You compare your parenting skills: I used to do this but I don't so much anymore. In fact I have even unfriended a few moms of children with special needs or stopped following their blogs.  It wasn't anything personal I just couldn't relate to their lives anymore. I admired how their children were making progress but the sharp reality is Jude isn't. It was coming to the realization through diagnosis and more that Jude's body doesn't have the capability to improve. His lungs are full of scar tissue and fluid, his upper torso has no control, and his immune system is very weak. Some moms would see this as a sign of weakness or giving up when I see it as a step forward in a direction of understanding and improvement. By grasping the fact that Jude cannot participate in therapy, schooling, and other advancements I acknowledge that he is still pretty damn amazing. It frees up my time to appreciate Jude for just who he is and love every single part of his frail body. When I finally stopped and finally listened to the doctors I felt so free and I noticed a huge change in Jude too. I also feel I have grown so much as a person since I started this journey. I used to be so immature and now I feel like I have matured so much that I don't need to compare anymore. 

Are fearful: Maybe. I think the only true fear I have left out of this situation is being concerned about Jude outliving me. Isn't that an odd thing to fear? I fear losing my child and I fear dying before him. I worry that if something happens to me he may not get the type of care he needs and deserves. If something happens to Mike and I both that puts the responsibility into Emily's hands. We have a will and estate plan in force but Emily has already protested that she would want Jude. This worries me because as much as she loves Jude that would be a lot for someone so young to take on. My other fear is losing Emily, I just couldn't handle it. I have told God that many times. 

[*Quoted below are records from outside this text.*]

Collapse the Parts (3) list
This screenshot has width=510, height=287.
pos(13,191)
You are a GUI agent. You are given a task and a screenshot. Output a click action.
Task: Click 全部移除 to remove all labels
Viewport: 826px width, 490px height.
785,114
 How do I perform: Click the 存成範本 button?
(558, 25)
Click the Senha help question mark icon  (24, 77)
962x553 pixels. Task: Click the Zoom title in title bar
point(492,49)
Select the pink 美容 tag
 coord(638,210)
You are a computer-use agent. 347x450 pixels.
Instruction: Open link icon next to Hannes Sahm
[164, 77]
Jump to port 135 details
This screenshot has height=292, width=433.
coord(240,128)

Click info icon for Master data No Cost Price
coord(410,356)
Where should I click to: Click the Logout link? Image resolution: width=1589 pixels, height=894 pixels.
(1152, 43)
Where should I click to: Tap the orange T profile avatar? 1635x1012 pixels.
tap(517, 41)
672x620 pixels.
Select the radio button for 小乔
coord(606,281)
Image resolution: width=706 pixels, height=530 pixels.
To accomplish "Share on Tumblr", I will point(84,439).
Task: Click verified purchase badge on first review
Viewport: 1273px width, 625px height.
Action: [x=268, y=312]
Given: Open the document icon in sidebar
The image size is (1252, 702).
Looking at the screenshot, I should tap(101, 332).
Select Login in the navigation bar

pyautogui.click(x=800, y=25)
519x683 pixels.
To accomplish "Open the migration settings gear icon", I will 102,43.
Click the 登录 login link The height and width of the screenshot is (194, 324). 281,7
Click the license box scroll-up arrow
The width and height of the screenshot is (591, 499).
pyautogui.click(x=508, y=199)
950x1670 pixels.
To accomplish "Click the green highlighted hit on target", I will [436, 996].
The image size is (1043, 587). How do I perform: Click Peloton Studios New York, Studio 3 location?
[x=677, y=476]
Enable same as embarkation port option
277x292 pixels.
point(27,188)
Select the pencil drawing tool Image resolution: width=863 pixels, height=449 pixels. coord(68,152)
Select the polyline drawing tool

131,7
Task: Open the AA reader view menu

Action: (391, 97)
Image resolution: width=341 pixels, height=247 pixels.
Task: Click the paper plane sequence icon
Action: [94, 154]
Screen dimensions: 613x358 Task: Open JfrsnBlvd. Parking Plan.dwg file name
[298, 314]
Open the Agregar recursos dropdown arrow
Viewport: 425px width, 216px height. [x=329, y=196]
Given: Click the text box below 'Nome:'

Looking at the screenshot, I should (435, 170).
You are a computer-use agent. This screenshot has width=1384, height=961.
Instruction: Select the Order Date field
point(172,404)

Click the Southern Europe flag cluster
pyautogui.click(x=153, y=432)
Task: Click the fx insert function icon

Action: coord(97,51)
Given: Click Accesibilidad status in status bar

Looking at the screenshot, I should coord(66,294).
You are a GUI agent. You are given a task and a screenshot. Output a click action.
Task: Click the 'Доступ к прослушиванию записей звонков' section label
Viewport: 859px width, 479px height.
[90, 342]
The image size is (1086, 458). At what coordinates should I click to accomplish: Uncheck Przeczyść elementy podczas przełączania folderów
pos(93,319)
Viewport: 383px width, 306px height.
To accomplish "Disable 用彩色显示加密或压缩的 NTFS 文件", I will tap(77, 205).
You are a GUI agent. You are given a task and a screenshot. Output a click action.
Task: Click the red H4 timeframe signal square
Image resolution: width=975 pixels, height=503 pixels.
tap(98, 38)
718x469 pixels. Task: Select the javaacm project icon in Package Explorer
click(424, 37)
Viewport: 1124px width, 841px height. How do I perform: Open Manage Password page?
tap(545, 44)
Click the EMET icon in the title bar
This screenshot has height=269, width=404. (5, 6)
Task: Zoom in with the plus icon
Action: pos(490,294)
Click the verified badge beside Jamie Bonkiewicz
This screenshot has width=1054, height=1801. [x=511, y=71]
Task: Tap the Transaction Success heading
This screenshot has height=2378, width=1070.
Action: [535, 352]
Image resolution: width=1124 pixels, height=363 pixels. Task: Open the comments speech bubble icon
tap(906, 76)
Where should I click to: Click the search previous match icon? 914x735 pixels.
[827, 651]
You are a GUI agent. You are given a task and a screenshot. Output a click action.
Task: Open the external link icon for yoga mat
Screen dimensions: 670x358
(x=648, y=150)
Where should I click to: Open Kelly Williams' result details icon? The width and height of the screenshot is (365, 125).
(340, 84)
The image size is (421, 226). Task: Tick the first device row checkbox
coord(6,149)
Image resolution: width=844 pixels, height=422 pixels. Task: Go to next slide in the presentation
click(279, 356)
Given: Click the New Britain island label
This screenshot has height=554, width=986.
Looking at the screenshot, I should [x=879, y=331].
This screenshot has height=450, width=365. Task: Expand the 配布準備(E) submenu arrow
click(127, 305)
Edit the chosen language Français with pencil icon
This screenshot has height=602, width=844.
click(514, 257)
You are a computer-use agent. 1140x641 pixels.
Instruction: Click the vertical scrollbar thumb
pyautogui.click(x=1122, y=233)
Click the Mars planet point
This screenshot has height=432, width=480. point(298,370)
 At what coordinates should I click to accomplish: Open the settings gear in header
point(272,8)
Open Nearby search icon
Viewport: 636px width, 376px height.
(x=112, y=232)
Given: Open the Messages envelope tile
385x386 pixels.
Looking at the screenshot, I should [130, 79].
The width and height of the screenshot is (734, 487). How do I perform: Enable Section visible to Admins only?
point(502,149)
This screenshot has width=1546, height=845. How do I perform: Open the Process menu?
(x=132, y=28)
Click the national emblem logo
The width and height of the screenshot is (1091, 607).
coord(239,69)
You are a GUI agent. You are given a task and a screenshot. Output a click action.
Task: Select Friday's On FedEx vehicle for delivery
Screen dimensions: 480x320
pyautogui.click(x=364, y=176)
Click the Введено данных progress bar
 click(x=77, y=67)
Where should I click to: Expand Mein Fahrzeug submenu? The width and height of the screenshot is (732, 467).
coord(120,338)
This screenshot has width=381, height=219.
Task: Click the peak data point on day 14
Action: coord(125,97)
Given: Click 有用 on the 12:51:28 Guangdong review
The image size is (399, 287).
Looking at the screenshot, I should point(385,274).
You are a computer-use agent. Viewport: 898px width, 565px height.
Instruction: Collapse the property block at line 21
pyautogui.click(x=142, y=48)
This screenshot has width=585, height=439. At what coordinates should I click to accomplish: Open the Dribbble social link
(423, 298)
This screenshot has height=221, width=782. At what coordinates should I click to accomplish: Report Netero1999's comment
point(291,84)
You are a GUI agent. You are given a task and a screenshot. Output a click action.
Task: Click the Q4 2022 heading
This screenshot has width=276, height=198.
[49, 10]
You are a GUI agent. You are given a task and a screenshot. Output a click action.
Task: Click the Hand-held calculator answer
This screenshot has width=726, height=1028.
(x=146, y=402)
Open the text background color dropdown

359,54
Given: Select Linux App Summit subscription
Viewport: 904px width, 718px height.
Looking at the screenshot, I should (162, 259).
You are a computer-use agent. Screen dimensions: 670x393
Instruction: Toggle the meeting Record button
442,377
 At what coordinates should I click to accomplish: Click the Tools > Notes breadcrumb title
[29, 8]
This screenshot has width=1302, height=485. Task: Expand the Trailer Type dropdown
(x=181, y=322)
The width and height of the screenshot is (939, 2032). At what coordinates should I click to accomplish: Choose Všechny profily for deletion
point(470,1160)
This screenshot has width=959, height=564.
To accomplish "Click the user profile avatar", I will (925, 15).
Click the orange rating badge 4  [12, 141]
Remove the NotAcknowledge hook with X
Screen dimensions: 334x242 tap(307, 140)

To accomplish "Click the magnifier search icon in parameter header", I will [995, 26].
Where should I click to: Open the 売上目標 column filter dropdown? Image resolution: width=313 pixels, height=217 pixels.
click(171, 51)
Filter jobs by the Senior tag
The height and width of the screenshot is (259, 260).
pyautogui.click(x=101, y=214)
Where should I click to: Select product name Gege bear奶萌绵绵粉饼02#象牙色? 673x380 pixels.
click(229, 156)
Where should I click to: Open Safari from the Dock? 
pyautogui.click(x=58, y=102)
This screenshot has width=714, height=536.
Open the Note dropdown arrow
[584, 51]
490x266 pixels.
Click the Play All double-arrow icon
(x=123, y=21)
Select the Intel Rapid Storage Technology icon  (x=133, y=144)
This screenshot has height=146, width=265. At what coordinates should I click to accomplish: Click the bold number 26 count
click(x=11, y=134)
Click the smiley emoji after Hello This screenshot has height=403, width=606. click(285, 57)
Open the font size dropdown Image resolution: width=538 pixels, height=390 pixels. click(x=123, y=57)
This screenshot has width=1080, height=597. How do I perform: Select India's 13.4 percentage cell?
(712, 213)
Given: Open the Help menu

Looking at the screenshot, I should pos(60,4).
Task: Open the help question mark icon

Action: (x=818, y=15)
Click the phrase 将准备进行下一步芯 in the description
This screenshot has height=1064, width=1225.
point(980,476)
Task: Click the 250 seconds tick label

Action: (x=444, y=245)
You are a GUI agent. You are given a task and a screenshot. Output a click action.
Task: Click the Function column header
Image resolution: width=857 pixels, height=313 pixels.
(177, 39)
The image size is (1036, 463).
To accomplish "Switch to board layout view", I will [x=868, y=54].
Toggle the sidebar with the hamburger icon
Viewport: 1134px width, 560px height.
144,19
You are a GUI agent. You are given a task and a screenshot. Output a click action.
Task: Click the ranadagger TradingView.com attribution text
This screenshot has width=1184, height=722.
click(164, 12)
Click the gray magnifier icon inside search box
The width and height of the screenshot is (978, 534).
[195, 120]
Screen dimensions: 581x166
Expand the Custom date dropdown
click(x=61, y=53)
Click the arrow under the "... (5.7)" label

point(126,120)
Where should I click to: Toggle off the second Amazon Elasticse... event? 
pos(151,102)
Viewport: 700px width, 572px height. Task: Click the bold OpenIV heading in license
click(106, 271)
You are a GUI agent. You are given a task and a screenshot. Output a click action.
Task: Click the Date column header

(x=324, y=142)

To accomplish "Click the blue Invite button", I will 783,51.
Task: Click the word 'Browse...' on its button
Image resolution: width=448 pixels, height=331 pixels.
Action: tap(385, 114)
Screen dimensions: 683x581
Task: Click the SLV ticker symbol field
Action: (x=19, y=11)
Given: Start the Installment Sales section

Have a hard time when people ask about my child: Not really. The hardest question I get and I get it daily is, "How is Jude?". I really don't know how to respond. Mike always says "On hospice". I don't want to tear anyone's emotions down so I generally response "sick but smiley" because it's true. 

That's all for today. 


Thursday, March 3, 2016

Scoliosis and Jude

Jude was so smiley yesterday when I got home that it literally made my entire day. He was smiling so big that his little dimple on the left cheek was showing brightly. However he was also having such an issue maintaining his oxygen levels that we eventually just turned off the monitor. About an hour after being home Jude started whimpering again so I took him out of his bed to sit him up on my lap. He loves his lap time and will just sit and babble to everyone that will listen. He is so heavy now that I end up having to lay him across my lap but he loves being held. 

Jude's Scoliosis has gotten so much worse. This week we noted a remarkable change and that his spine is almost completely to the left side of his body now. I am no doubt this is responsible for a lot of his pain. The nurses do their best to keep Jude in his wheelchair sitting up straight for several hours a day but he can barely tolerate it anymore. Therefore, we are researching a new wheelchair and will be working on obtaining one. Jude does not tolerate the stander at all. I am sure it's a combination of his feet and the inability for his lungs to function properly. I feel terrible for him and I am sure it's causing a lot of pain. I hate seeing his little body twisted and his feet turning in. It's amazing how our bodies react when we don't walk or sit up on a consistent basis. 

Hospice came by and checked on Jude twice this week. He still runs an intermittent fever occasionally and has been crying out in pain. It's always been a battle with Jude trying to figure out the source. I do think it's partially neurological but we have also seen an influx in recent seizure activity. This generally means Jude is getting sick but the sickness hasn't reared it's head in a way that we can pin point it yet. The good news is Jude has hours where he is still very happy and that's good.